5. The method according to claim 1, characterized in that, The method of partitioning according to a preset orthogonal set rule includes: The stability problems solved by the strategies for each control requirement of the first target controlled object in the preset orthogonal set up up to the current strategy exit time have no overlap. The preset orthogonal set is included in the demand strategy set of the first target controlled object.

6. The method according to claim 4, characterized in that, The preset time is the time corresponding to the target exit strategy time up to the 200th millisecond before the target exit strategy time.

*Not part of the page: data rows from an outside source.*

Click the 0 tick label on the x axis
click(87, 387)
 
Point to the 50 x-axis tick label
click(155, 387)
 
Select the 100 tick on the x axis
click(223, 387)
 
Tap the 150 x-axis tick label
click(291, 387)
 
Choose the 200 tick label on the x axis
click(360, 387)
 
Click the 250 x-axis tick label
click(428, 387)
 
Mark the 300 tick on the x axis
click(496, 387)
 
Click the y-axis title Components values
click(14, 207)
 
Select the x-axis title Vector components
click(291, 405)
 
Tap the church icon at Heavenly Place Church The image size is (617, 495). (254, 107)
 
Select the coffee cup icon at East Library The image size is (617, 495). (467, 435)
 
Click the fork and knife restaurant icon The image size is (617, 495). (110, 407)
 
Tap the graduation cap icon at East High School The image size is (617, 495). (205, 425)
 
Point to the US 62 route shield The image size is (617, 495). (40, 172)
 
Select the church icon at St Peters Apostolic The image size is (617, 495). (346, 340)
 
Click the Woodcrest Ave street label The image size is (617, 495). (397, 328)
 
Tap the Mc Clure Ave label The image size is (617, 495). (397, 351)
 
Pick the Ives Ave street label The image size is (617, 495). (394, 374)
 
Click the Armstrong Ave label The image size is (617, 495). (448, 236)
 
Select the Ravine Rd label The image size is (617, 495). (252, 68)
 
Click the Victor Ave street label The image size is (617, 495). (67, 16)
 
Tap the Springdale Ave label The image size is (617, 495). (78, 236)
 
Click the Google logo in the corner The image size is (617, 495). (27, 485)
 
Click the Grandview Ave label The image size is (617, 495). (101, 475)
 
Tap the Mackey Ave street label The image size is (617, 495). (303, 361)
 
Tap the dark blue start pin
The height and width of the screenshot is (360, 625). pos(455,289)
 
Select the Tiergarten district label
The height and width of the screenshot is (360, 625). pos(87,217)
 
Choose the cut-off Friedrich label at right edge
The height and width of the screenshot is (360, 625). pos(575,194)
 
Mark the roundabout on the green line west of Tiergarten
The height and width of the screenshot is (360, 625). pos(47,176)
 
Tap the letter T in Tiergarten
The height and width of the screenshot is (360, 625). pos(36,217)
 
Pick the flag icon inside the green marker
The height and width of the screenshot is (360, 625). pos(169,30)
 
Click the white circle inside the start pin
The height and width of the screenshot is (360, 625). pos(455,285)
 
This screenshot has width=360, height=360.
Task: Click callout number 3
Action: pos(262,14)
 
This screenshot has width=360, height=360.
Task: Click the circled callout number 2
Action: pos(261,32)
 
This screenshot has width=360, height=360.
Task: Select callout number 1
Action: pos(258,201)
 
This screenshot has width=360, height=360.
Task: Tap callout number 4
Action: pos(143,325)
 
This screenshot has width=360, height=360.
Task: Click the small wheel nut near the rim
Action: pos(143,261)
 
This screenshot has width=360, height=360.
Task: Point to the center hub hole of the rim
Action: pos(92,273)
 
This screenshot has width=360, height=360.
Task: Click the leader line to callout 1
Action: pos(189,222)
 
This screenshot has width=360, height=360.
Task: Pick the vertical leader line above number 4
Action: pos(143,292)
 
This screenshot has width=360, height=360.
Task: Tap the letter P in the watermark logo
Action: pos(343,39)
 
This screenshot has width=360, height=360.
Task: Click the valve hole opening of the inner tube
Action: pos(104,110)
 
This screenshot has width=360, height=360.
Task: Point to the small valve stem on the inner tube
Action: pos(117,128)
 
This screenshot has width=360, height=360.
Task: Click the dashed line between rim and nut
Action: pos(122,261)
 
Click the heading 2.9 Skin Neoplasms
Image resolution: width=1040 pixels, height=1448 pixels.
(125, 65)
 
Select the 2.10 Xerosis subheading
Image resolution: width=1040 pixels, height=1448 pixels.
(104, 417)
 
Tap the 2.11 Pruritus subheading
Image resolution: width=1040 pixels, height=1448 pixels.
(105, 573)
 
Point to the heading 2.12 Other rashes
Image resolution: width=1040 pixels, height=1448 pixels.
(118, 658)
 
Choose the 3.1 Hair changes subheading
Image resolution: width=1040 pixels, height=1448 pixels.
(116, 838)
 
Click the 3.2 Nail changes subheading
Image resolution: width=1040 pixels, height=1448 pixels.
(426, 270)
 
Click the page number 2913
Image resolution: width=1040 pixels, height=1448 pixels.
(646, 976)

7. A coordinated control device for a coupled power system stability control strategy, characterized in that, include: The first demand control quantity determination unit is used to determine the comprehensive cumulative demand control quantity of the first target controlled object of the target coupled power system's stability control master station at the current strategy exit time. The first control priority determination unit is used to determine the control priority of the first target controlled object at the current policy exit time. The target exit strategy determination unit is used to determine the action object and action quantity corresponding to the target exit strategy based on the comprehensive cumulative demand control quantity of the first target controlled object and its control priority. An execution unit is used to execute the target exit strategy according to the action object and action quantity corresponding to the target exit strategy in order to achieve stable control of the target coupled power system. The first demand control quantity determination unit is specifically used to determine the cumulative control demand sequence of the strategy function group of the first target controlled object based on the various control strategies of the target controlled object of the target coupled power system's stability control master station at the current strategy exit time. Based on the cumulative control demand sequence of the policy function group of the first target controlled object, determine the set of demand policies of the first target controlled object up to the current policy exit time; Based on the cumulative control demand sequence of the first target controlled object's strategy function group, the preset orthogonal set partitioning rules, and the demand strategy set of the first target controlled object, the strategy grouping of the first target controlled object is determined. Based on the strategy grouping of the first target controlled object, determine the comprehensive cumulative demand control amount of the first target controlled object.

8. A coordinated control device for a coupled power system stability control strategy, characterized in that, include: One or more processors, and memory; The memory stores computer-readable instructions, which, when executed by the one or more processors, implement the steps of the coordinated control method for the coupled power system stability control strategy as described in any one of claims 1 to 6.

9. A readable storage medium, characterized in that: The readable storage medium stores computer-readable instructions, which, when executed by one or more processors, cause the one or more processors to implement the steps of the coordinated control method for the coupled power system stability control strategy as described in any one of claims 1 to 6.